Distribution involves separate machines, connected via TCP. On each machine, typically several PicoLisp database processes are running, and they exchange objects via 'id' or 'ext', but - more importantly - can do remote calls (via 'pr', 'rd' etc., i.e. the PLIO protocol) and remote queries (see also ' remote/2').

Direct remote DB operations involve only read accesses (queries). Changes to the individual DBs have to be done the normal way (e.g. the 'put>' family of methods), where each application (PicoLisp process family) is maintaining its own DB.

'Several PicoLisp database processes' running on one machine form a 'PicoLisp process family' that is considered as one application with one database

There may be several such "families" on a single machine (or spread across many)
A single application, operating on a single database, consists of a parent process with an arbitrary number of child processes.

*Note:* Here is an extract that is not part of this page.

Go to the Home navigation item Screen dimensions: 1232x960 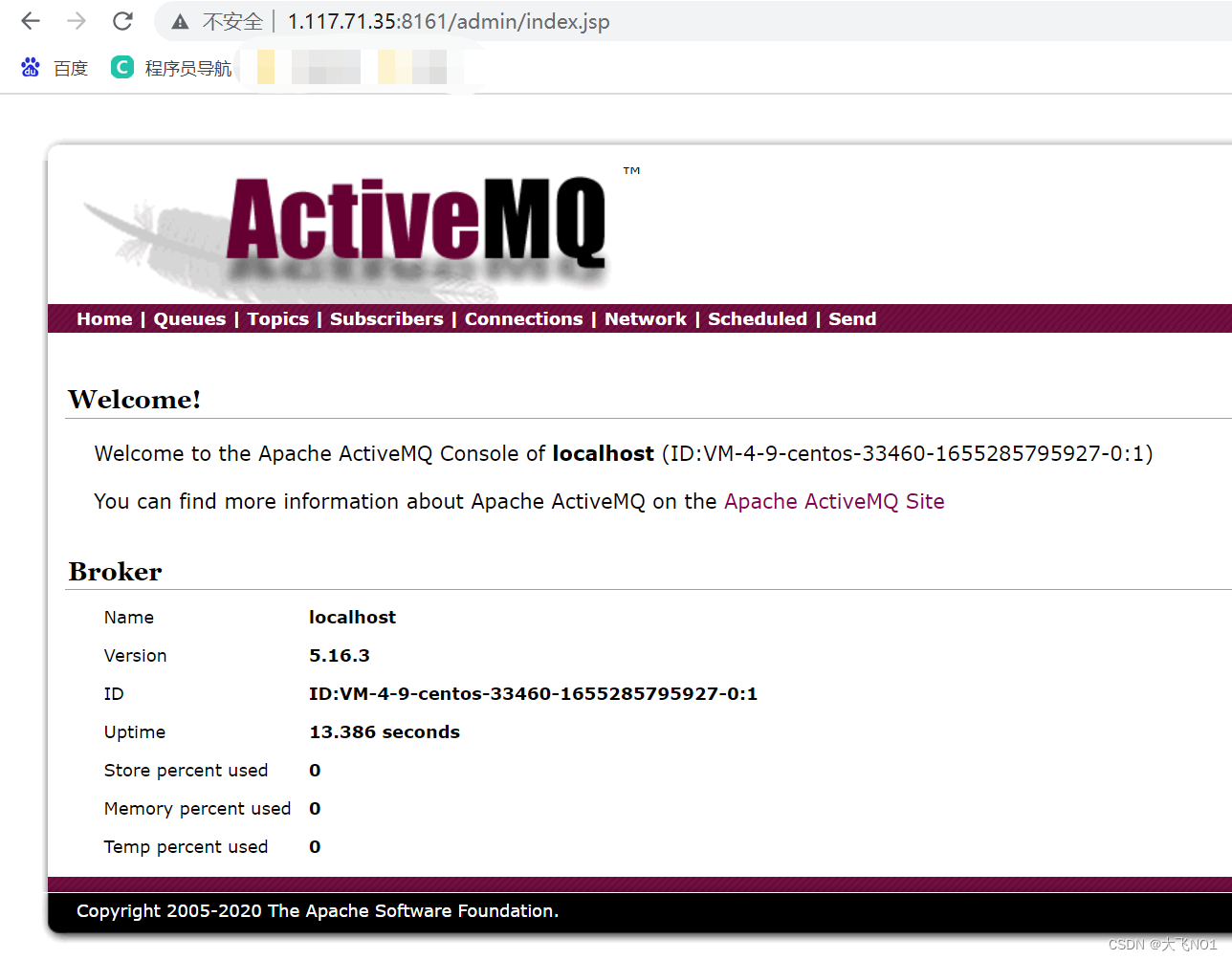(x=103, y=318)
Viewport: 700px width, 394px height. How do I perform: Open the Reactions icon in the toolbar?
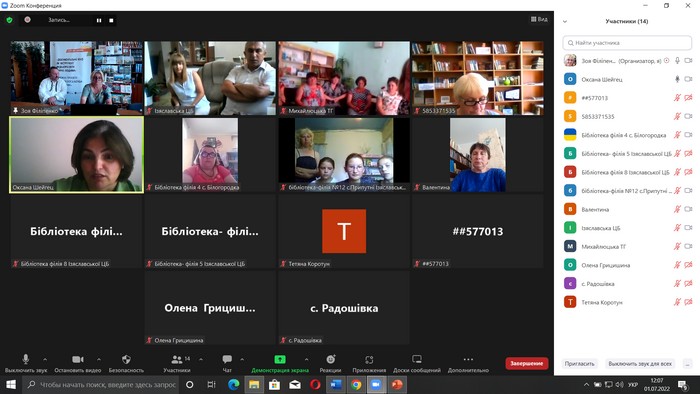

This structure is necessary because synchronization of all processes that access a given database must go via a common parent (family IPC uses simple pipes).

Typically each application is a complete class hierarchy in itself, independent from (but knowing about) the other DBs.

"A single database" means usually a single directory, containing all files of that database. Theoretically, a database may consist of maximally 65536 files, but this dosn't make sense in a typical Unix environment, because of too many file descriptors and other resource problems. A single file can contain maximally 4 Tera objects (42 bit object ID).

It makes sense to run several applications (= databases) on a single machine (or spread across many), to get a better load distribution. There is no general rule, for opimal tuning some experimentation is required. It depends mostly on the number of CPU cores and the amount of available RAM (file buffer cache).

For the program logic (how those applications communicate with each other), it doesn't matter which application is running on which machine, as long as all is properly configered (see (doc '*Ext) and (doc 'remote/2)).





Many designs are surely possible. Stress is on ease of designing such structures, not on a given framework. The philosophy of PicoLisp was always to go for a vertical approach, with easy access from the lowest to the highest levels.

Relevant Functions

'task', 'pr', 'rd', 'tell', 'hear', 'sync', etc.